Araújo opta por uma encenação
despojada. Um tapete branco, tal
qual uma tela de cinema ou de
pintura, encobre o chão do teatro
de ponta a ponta. O gigantismo
do Oficina, acentuado pela presença de apenas dois atores, diz
ele, propicia o vazio e a distensão
do tempo que os personagens
atravessam na história.
Entre imagens projetadas e luzes que demarcam o espaço, há
um momento em que desce ao
centro da pista um espelho de face
dupla, transparente, ponte e divisa dos amantes.
"Se você decide viver em sua
plenitude, vai travar uma grande
luta, porque tudo na sociedade
conspira contra a celebração da
vida que Clara e Sebastien escolheram, por exemplo", diz Luciana Domschke, 40. Na madrugada
de ontem, em paralelo ao ensaio
da peça de Milan, o diretor José
Celso Martinez Corrêa e atores estavam reunidos para tratar de "A
Luta", quarta parte da recriação
de "Os Sertões".
"Enquanto nos "Sertões" o ator
tem que direcionar o seu amor
universal, aqui o amor é direcionado para a intimidade, o foco é o
amante. Essa variação enriquece
o exercício do ator", diz Ricardo
Bittencourt, 35, cujo Sebastien
francês, no ciclo da peça (a cena
de abertura volta ao final), é batizado Sebastião nas águas brasileiras de Clara.
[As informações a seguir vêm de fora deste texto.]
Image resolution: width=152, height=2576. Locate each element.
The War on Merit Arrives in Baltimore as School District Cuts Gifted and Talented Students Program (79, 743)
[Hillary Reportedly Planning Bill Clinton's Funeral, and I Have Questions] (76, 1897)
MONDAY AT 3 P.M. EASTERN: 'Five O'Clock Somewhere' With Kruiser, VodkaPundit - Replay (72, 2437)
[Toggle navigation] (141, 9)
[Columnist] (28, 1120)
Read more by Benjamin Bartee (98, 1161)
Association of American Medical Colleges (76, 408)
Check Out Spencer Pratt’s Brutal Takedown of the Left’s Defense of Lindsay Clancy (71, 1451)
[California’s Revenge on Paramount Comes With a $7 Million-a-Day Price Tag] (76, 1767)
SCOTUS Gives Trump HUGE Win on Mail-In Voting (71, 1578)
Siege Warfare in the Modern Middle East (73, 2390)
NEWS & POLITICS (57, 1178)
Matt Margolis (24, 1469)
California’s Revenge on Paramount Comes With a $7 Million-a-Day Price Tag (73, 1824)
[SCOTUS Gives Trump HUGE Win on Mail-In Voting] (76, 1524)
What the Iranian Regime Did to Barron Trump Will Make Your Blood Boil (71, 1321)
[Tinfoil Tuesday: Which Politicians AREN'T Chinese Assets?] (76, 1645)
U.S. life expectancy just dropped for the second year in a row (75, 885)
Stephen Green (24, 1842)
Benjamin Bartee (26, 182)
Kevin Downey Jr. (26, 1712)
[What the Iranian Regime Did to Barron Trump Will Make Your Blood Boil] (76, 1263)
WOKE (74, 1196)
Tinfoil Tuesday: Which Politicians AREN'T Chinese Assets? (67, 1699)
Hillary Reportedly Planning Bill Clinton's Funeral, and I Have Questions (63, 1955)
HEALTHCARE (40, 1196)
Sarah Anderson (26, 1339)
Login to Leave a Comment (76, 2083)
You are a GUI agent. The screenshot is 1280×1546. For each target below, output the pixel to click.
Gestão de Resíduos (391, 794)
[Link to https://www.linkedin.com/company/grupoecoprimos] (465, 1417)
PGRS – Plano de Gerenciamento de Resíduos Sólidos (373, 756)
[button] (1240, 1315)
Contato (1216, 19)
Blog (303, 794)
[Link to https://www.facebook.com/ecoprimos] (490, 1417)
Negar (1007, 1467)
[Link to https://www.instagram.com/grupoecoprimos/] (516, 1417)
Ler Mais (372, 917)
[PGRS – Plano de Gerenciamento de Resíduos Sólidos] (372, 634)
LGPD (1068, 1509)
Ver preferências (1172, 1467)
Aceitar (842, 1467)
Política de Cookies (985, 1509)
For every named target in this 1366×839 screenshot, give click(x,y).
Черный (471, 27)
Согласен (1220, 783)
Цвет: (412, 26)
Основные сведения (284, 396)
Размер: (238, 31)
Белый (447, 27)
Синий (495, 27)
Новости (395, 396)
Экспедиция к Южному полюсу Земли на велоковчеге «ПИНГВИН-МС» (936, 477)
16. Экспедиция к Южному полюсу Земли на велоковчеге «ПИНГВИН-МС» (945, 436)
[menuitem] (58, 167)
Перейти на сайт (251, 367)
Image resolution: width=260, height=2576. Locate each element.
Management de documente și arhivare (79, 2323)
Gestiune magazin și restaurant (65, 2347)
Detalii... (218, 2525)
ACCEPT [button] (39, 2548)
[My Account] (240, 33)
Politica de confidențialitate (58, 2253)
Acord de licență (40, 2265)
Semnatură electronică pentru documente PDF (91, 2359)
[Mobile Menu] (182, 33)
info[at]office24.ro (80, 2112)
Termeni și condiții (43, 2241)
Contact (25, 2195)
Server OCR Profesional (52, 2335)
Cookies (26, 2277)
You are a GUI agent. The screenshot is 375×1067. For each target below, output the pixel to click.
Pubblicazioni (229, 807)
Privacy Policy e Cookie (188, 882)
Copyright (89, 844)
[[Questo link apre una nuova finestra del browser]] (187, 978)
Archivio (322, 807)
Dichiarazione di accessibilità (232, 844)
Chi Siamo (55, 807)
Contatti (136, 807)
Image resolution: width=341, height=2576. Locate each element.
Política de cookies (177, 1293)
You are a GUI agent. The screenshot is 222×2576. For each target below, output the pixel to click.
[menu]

O AMANTE BRASILEIRO. De: Betty
Milan. Direção: Fransérgio Araújo.
Direção de cena: Elisete Jeremias.
Cenário e direção de arte: Bianca de Cillo.
Narração em off: Nelson de Sá. Figurinos:
Caio da Rocha. Direção musical: Danilo
Tomic. Onde: teatro Oficina (r. Jaceguai,
520, SP, tel. 0/xx/11/ 3106-2818).
Quando: pré-estréia hoje (p/ convidados;
temporada a partir de sábado; sáb. e
dom., às 19h; até 29/8 Quanto: R$ 20.